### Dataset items
════

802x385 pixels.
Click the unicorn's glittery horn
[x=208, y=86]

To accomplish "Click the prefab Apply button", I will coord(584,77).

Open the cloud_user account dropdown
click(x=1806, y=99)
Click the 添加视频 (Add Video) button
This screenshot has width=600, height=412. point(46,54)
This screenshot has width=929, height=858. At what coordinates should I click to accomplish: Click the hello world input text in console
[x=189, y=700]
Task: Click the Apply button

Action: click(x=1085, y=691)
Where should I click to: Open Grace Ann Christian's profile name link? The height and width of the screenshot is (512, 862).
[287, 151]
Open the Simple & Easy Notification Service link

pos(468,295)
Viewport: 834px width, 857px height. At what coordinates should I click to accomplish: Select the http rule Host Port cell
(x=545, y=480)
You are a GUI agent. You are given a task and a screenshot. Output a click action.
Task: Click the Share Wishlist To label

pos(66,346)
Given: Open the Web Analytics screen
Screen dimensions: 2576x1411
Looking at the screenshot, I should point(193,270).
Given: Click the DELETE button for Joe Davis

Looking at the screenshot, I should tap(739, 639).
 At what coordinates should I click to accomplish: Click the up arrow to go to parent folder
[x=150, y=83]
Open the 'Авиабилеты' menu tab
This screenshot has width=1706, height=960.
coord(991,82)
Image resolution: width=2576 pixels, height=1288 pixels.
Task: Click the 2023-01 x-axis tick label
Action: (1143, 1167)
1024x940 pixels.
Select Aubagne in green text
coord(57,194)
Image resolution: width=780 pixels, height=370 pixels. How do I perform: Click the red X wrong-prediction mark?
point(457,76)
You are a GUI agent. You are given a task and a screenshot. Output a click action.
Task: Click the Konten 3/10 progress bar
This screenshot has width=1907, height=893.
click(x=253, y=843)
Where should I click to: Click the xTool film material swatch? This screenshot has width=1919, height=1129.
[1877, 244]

════

### What is expected
Count the lines in the data above that contain the string "Select", matching case exactly, and reply with the number alone.

### Result of this task
2